Stored data entries:
___

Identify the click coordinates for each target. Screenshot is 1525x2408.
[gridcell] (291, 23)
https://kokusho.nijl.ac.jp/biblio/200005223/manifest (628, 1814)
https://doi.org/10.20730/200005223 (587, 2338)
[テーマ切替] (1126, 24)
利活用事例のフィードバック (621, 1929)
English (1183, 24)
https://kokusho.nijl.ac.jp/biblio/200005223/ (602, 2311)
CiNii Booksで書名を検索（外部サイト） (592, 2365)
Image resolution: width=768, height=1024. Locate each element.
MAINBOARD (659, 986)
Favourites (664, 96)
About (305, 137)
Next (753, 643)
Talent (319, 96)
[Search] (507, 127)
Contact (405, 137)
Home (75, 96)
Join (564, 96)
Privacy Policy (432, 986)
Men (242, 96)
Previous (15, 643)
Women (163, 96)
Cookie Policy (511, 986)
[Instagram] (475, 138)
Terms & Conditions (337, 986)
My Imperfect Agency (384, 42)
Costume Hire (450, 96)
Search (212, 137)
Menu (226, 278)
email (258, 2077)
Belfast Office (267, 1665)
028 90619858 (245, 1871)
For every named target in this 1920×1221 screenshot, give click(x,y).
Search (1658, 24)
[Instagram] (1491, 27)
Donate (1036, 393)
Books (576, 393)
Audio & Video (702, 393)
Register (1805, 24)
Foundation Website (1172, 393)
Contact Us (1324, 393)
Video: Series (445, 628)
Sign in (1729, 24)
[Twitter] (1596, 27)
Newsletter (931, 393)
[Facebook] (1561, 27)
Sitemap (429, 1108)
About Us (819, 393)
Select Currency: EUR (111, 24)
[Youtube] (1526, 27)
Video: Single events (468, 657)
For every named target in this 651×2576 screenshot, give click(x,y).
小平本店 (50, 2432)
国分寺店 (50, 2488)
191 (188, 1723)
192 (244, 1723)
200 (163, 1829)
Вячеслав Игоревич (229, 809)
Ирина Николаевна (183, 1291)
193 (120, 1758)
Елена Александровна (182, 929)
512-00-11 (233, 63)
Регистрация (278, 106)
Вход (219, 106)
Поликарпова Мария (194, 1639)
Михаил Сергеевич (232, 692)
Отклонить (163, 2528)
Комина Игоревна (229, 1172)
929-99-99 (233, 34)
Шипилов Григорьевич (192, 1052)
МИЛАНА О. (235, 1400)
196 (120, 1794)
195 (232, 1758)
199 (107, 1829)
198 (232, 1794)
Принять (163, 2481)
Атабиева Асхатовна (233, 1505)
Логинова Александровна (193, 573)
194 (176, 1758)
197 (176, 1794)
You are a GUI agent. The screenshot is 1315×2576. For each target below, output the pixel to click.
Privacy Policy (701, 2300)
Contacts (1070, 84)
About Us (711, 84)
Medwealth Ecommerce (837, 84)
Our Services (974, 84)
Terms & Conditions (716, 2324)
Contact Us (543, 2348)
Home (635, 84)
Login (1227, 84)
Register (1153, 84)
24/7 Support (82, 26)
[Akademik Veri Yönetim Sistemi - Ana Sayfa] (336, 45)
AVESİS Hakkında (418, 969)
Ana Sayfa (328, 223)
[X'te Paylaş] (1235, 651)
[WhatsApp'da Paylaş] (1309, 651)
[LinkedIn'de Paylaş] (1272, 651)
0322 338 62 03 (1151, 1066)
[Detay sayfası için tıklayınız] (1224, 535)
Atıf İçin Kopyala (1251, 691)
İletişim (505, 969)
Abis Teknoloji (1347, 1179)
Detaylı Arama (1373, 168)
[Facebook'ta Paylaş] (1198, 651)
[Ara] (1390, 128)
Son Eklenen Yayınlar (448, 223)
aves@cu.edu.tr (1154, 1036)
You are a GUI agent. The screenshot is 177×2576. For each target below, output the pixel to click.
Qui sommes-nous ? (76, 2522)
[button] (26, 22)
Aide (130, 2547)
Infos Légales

___

# [EXERCISE PROMPT]
Of the entries above, repeat exactly the lines from the line with "https://doi.org/10.20730/200005223 (587, 2338)" through the line with "Favourites (664, 96)", both of them included.

# [EXERCISE SOLUTION]
https://doi.org/10.20730/200005223 (587, 2338)
[テーマ切替] (1126, 24)
利活用事例のフィードバック (621, 1929)
English (1183, 24)
https://kokusho.nijl.ac.jp/biblio/200005223/ (602, 2311)
CiNii Booksで書名を検索（外部サイト） (592, 2365)
Image resolution: width=768, height=1024. Locate each element.
MAINBOARD (659, 986)
Favourites (664, 96)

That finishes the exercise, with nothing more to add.